▶ **Task to complete**
Format the entries below as a JSON list of strings with one string per line, omitting blank lines. Cover only the lines from the line that contains "Viewport: 242px width, 180px height." through the line that contains "pos(31,142)", including both of those lines.

[Source records]
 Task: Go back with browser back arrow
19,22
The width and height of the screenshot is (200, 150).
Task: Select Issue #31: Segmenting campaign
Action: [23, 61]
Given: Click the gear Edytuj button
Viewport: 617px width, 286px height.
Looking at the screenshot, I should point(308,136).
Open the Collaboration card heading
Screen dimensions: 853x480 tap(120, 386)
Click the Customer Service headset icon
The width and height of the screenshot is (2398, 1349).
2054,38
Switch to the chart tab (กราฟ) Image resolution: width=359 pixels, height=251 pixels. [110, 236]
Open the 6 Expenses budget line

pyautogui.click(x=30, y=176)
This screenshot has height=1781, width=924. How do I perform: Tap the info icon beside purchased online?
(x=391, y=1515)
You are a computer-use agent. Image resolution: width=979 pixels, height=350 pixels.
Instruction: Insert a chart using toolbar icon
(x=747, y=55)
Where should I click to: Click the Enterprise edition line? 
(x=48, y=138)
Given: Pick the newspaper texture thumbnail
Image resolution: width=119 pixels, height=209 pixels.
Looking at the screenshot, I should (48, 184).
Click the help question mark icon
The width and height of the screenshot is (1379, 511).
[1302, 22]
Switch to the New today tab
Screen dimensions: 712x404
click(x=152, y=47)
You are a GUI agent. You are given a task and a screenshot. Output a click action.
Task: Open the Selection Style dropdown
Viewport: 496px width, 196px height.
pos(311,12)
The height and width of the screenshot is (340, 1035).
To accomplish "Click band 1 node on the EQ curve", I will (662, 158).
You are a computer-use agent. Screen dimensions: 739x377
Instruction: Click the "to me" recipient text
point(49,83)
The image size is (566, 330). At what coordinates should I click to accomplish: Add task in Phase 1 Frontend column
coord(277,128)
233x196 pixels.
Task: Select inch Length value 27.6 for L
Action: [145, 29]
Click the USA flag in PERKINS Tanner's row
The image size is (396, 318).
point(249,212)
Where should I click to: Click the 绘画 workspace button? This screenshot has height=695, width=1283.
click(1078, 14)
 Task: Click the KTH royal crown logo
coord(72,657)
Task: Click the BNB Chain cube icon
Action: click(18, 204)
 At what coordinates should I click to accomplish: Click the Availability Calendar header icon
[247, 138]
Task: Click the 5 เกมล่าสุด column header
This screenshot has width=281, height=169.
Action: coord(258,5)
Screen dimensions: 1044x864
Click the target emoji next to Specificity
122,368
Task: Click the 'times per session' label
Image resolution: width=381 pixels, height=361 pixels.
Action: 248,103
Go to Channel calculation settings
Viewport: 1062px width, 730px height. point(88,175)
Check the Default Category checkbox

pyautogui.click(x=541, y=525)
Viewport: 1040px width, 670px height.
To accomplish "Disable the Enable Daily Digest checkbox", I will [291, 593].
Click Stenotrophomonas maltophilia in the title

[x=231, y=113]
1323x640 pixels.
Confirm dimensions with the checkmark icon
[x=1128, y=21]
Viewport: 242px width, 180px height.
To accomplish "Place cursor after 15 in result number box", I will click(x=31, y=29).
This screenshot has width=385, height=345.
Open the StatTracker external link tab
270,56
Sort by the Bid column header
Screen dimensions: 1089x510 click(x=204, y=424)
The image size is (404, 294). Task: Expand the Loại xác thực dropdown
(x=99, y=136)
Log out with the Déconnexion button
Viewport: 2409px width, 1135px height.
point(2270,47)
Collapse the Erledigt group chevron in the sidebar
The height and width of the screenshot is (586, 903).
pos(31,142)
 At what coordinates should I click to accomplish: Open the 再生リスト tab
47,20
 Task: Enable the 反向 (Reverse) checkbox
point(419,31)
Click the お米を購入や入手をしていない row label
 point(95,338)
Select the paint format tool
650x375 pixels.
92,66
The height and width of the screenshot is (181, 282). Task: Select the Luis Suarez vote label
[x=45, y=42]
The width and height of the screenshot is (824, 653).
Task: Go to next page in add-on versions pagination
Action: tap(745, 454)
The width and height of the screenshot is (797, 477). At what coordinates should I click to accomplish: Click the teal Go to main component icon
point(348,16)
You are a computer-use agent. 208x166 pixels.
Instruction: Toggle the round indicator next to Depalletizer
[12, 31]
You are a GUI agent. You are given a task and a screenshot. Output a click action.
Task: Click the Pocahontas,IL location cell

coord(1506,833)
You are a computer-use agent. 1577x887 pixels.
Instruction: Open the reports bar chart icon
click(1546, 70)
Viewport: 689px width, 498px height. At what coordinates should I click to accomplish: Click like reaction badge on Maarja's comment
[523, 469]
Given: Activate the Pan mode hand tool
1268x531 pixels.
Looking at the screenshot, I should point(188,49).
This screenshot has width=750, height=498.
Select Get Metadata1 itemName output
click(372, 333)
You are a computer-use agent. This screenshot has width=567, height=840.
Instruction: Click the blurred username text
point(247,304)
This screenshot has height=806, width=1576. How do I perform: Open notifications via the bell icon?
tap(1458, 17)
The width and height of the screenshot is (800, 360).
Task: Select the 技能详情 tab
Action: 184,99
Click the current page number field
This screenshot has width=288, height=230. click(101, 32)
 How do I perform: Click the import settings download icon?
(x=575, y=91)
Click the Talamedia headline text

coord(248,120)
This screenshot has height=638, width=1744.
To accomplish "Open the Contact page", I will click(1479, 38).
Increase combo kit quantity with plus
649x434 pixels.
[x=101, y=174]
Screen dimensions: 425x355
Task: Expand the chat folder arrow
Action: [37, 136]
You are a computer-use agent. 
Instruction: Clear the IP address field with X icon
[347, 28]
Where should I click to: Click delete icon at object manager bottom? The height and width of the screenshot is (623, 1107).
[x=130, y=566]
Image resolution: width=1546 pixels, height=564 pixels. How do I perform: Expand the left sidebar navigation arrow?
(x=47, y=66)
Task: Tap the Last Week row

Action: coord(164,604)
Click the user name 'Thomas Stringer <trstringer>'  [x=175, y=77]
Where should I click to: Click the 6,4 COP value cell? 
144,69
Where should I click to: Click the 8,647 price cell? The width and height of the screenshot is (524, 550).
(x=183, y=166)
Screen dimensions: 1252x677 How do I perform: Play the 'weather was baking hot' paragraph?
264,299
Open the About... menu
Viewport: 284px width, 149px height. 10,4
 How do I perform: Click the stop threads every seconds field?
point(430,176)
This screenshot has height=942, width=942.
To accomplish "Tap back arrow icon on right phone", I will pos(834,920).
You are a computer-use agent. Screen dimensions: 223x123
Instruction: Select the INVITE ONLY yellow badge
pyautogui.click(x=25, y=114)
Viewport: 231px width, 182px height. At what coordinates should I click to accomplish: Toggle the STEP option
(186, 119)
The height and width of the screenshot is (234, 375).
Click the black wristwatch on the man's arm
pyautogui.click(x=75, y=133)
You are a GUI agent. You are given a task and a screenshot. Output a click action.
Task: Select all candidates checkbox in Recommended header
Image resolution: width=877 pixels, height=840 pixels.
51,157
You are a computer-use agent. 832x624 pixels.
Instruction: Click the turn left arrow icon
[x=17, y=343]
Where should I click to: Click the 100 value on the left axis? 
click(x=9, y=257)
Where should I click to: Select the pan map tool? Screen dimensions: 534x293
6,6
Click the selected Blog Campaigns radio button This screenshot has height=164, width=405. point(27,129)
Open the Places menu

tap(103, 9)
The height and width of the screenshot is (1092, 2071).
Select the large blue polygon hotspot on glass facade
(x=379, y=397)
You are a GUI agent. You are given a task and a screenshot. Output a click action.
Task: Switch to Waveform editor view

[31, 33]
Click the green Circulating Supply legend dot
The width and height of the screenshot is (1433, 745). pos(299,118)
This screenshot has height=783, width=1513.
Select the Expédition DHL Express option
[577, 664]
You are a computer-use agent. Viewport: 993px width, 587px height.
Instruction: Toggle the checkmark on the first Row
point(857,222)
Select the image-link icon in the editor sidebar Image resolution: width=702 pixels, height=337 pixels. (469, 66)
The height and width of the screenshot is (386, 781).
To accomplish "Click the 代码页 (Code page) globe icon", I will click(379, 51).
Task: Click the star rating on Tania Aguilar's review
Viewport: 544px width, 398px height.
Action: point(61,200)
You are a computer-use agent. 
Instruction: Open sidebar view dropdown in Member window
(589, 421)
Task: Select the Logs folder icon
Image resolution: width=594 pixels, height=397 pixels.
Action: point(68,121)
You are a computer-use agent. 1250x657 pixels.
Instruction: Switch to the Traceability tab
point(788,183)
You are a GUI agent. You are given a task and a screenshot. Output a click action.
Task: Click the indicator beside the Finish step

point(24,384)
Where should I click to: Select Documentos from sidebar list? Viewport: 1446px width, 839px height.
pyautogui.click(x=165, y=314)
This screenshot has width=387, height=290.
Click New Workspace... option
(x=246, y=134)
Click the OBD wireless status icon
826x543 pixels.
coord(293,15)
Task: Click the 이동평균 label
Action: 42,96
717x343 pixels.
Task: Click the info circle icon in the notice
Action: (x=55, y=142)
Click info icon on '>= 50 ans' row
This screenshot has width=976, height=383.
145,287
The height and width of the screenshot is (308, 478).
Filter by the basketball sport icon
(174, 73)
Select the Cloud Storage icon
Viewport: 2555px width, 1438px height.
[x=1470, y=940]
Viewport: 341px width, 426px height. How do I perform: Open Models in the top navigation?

▶ **Full output**
[
  "Viewport: 242px width, 180px height.",
  "To accomplish \"Place cursor after 15 in result number box\", I will click(x=31, y=29).",
  "This screenshot has width=385, height=345.",
  "Open the StatTracker external link tab",
  "270,56",
  "Sort by the Bid column header",
  "Screen dimensions: 1089x510 click(x=204, y=424)",
  "The image size is (404, 294). Task: Expand the Loại xác thực dropdown",
  "(x=99, y=136)",
  "Log out with the Déconnexion button",
  "Viewport: 2409px width, 1135px height.",
  "point(2270,47)",
  "Collapse the Erledigt group chevron in the sidebar",
  "The height and width of the screenshot is (586, 903).",
  "pos(31,142)"
]